**Exercises to complete**
A. In the passage about Sharma Oli below, what was the cost of the gold-plated jalhari of Pashupati?
B. Pick up the passage about Sharma Oli below from its final sentence and continue it.

**Selected passage**
============================================================

Once the ethical foundations and the moral structure of the evolution of the ethnonational chieftain is understood, the path he has chosen for the political economy of his regime begins to make sense. The gold-plated jalhari of Pashupati costing over a billion rupees was meant to buttress his communal credentials. The fictional formation of Ayodhyapuri in Madi is a transparent attempt to project his religious identity.
On the political front, Sharma Oli perhaps feels that it was the 1990 constitution that prepared the ground for his phenomenal rise in national politics. That could be why he vehemently contested constituent assembly, opposed republicanism tooth and nail, rejected federalism out of hand, resisted the idea of inclusive governance till the last moment and has failed to to accept the fact of Nepal being a multi-national state. He has little, if any, attachment to the 2015 constitution despite his steering role in its promulgation through the 16-point conspiracy. The charter was for him just a stepping stone for the seemingly legitimate act of 'state capture'.
On the foreign policy front, Sharma Oli has adroitly kept himself out of the Millennium Challenge Corporation (MCC) controversy. The Xi Jinping Thought was meant to boost his bargaining power. Over the last five years, he has let loose more abuses at New Delhi than all other prime ministers put together but has no hesitation in seeking India's help to entrench himself in power. Come what may, Sharma Oli is extremely unlikely to go on his own unless the force of circumstances makes him do so.

============================================================

**Stored items**
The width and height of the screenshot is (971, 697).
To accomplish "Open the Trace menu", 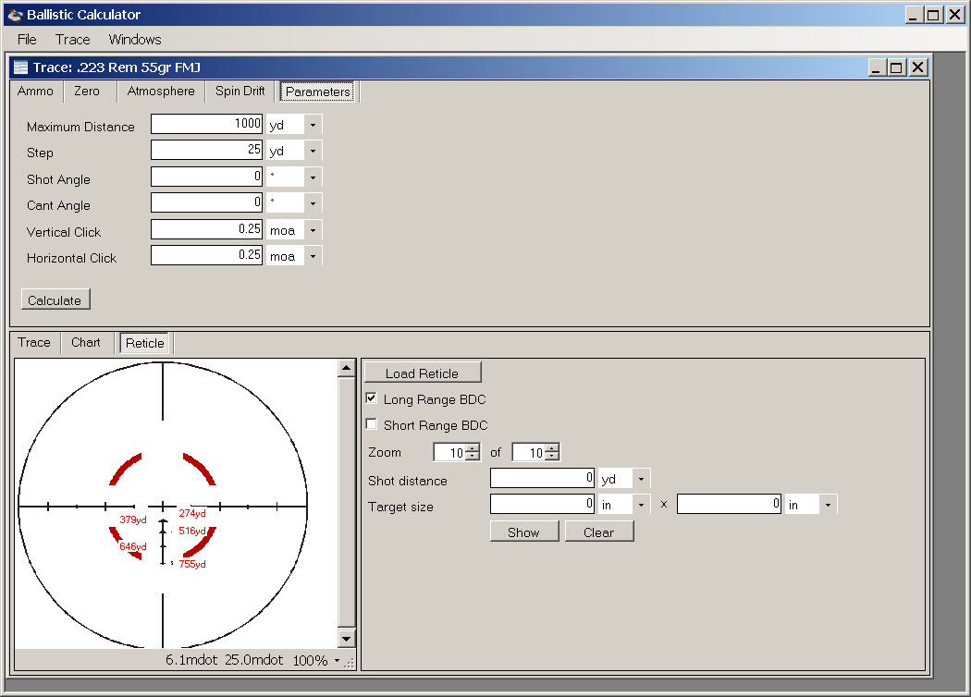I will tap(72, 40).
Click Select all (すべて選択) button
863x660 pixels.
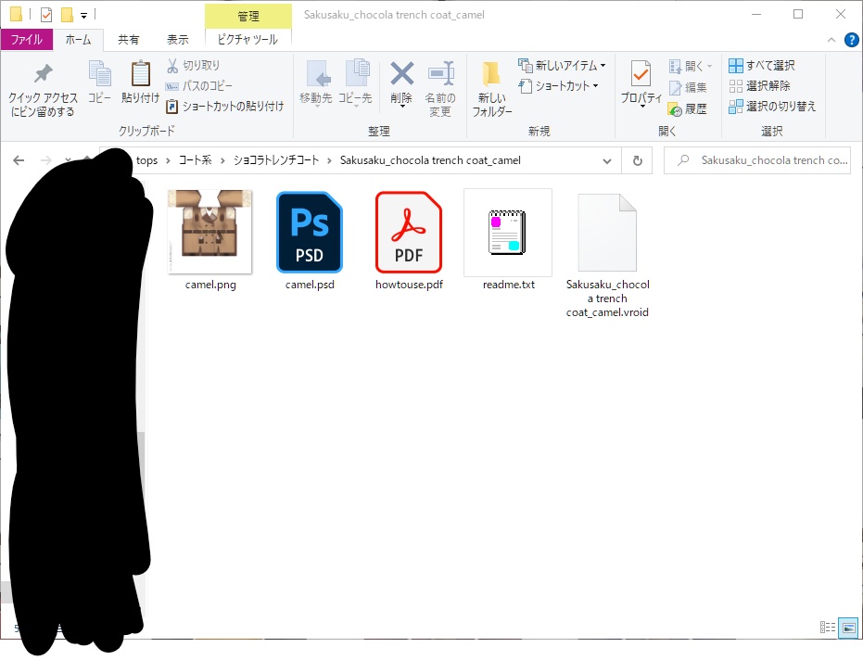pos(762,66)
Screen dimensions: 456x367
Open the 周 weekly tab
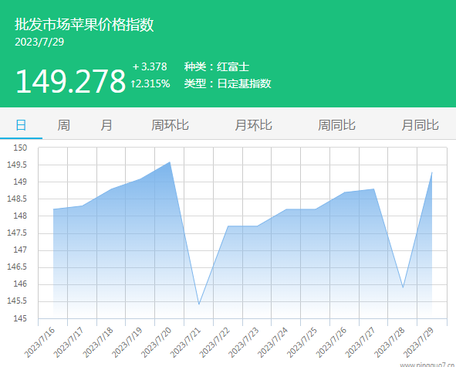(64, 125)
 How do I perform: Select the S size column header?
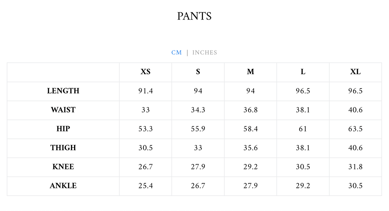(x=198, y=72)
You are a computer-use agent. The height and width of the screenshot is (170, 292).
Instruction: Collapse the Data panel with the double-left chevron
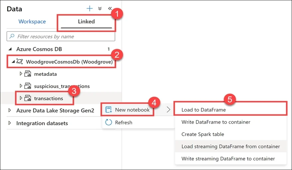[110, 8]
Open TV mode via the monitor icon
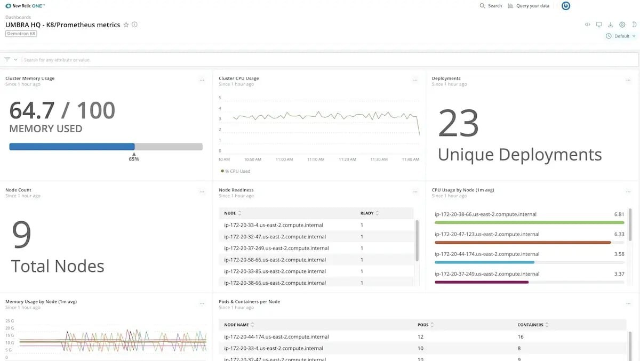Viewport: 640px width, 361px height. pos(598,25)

============================================================

**Answers to the problems**
A. Over a billion rupees.

B.
Pragmatic choices
Once, Tulsi Giri, a Nepali Congress turncoat and one of the architects of the Panchayat regime, had quipped that he was not at all concerned with the judgement of history. Considering the way Sharma Oli has handled Madhesi, Janjati and Dalit issues, it is perhaps right to assume that he belongs to the nihilist school of the late Giri. His obsession with the hubristic erection of Dharahara, however, shows that the supremo is not completely ambivalent about his ethnonational legacy.
Among all the dramatis personae of the political drama that is likely to unfold at Shital Niwas from Thursday, May 13, the character of Nepali Congress chairman Sher Bahadur Deuba appears to be most uninspiring. He has been a collaborator of Sharma Oli for far too long to claim the right of being an alternative. Maoist Centre chairman Pushpa Kamal Dahal helped Sharma Oli become what he is and thus appears equally unacceptable for the same reason.
Most rumours in Kathmandu turn out to be true. But if Janata Samajbadi Party co-chair Mahantha Thakur is under the impression that the Hindutva regime in New Delhi can push him to the top with the help of a relentless demagogue, then he is in serious delusion. When speaking in his own defence in Parliament, Sharma Oli refused to even pronounce the term Madhes altogether.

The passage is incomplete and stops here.